O orçamento da Segurança Social “deve ser unitário e autónomo do Orçamento do Estado”, e garantir “coesão intergeracional”, adequação seletiva das fontes de financiamento, consignação das receitas e “formas de financiamento”.

Teresa Fernandes falava na abertura do seminário “Próximos passos para o futuro da Segurança Social em Timor-Leste”, promovido pela Organização Internacional do Trabalho (OIT), Ministério da Segurança Social e Inclusão (MSSI) e Instituto Nacional da Segurança Social timorenses, com o apoio da cooperação portuguesa e financiado pelo MSSI e pela Segurança Social portuguesa.

No mesmo encontro, o diretor-geral do Gabinete de Estratégia e Planeamento do Ministério do Trabalho, Solidariedade e Segurança Social de Portugal, José Luis Albuquerque, lembrou o papel que a Segurança Social tem na sociedade e na economia, “sendo fator de competitividade de empresas e países”.

“Quanto mais fortes os sistemas de proteção social, mais produtivas e competitivas são empresas e trabalhadores”, disse o responsável, sublinhando a importância do sistema como um dos “fatores de sustentabilidade das finanças publicas”.

“Não há segurança social sem trabalho, não há trabalho digno e sustentável sem formação profissional e proteção social, não há contribuintes, impostos e taxas sem atividade económica”, afirmou.

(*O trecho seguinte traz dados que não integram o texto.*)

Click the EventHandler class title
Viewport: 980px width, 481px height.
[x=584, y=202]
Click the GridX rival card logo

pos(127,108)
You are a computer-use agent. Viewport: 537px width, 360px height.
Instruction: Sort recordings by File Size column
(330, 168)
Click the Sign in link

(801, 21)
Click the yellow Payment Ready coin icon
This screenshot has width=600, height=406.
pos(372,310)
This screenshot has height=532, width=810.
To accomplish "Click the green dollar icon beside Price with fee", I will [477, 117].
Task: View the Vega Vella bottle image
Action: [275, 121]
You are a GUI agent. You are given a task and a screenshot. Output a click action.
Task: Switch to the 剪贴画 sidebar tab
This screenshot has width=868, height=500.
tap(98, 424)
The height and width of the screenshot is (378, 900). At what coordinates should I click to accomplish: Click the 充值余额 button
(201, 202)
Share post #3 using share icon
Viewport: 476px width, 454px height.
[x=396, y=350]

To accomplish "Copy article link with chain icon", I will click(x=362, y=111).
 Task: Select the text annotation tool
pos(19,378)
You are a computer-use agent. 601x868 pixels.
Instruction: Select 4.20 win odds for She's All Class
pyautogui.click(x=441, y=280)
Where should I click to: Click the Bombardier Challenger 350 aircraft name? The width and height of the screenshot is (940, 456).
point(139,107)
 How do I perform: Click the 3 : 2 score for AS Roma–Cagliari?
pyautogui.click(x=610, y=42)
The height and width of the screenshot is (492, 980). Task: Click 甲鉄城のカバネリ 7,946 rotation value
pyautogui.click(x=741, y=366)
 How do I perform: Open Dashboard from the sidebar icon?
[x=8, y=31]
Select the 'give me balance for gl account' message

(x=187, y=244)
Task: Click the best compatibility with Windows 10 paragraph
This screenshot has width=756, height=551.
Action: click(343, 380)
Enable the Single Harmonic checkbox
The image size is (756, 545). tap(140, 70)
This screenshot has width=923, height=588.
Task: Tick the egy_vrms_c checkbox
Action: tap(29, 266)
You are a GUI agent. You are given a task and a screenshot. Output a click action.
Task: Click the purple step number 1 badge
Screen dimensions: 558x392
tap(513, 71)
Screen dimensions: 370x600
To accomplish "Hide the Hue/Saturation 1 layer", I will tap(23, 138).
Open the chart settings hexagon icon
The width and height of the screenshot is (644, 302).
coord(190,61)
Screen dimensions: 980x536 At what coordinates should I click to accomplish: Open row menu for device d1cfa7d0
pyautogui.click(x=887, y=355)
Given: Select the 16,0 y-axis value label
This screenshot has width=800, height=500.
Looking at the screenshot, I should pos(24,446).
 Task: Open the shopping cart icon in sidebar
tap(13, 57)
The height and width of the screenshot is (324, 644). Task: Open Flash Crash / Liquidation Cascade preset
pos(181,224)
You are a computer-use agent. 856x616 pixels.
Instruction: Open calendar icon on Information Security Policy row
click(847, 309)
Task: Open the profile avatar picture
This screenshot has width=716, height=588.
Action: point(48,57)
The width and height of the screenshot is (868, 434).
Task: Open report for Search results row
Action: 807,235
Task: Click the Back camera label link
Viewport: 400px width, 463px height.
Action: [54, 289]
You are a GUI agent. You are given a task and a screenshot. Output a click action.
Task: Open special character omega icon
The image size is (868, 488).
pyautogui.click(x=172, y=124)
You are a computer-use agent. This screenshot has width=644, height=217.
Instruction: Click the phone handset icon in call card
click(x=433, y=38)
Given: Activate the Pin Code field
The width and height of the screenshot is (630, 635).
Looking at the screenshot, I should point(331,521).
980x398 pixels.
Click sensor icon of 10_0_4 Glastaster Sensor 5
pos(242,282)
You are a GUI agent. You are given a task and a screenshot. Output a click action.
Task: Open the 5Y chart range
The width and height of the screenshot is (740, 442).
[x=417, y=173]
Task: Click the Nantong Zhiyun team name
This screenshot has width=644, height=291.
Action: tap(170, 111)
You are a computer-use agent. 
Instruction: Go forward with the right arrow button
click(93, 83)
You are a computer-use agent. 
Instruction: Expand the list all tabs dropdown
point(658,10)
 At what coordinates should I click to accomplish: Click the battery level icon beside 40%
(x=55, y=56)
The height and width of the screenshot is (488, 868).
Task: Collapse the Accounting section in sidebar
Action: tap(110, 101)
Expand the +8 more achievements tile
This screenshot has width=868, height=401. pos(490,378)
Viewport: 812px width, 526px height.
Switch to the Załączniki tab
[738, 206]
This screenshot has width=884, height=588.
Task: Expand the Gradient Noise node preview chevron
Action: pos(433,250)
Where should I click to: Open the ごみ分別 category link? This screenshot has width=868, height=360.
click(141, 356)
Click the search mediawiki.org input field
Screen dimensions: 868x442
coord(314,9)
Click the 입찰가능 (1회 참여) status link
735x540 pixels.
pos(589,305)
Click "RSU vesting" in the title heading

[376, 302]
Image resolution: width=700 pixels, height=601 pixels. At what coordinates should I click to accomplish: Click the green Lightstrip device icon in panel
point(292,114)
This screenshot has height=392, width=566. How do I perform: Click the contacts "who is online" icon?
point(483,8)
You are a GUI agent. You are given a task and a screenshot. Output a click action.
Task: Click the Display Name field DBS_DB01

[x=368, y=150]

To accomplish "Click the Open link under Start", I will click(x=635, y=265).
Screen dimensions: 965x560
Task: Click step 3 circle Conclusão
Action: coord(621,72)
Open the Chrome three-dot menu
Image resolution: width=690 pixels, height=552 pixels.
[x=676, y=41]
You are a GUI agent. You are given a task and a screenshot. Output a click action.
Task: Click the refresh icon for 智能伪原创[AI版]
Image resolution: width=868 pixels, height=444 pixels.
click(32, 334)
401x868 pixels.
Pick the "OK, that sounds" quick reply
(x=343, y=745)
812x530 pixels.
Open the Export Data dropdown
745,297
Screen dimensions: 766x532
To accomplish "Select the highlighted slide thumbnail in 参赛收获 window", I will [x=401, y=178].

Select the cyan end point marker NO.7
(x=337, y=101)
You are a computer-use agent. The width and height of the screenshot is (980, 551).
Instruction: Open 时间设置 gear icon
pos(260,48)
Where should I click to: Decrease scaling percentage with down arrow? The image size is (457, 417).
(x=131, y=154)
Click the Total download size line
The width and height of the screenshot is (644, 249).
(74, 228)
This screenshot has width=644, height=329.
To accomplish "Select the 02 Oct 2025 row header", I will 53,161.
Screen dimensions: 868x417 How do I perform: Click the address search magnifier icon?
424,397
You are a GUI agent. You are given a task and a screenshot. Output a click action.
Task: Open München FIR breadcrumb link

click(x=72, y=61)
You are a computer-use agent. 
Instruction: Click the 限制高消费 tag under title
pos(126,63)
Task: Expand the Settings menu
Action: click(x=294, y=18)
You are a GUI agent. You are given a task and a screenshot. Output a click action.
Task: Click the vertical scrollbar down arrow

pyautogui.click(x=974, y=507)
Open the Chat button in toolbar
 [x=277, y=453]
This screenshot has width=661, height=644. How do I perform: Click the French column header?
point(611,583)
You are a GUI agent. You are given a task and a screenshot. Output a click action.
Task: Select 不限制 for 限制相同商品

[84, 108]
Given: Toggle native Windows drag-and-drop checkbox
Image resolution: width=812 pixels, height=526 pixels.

Albuquerque destacou os passos “enormes, seguros e frutuosos” dados por Timor-Leste na criação do sistema de segurança e proteção social, e saudou o trabalho conjunto feito por Portugal e Timor-Leste nesta matéria.

Defendeu também mais ambição para fazer o que ainda é necessário, com um trabalho conjunto dentro e fora do Governo.

“A sustentabilidade do sistema de segurança social e nos nossos sistemas políticos e sociais não é uma mera sustentabilidade financeira, é também social, económica e política. E para isso, a segurança social é imprescindível”, concluiu.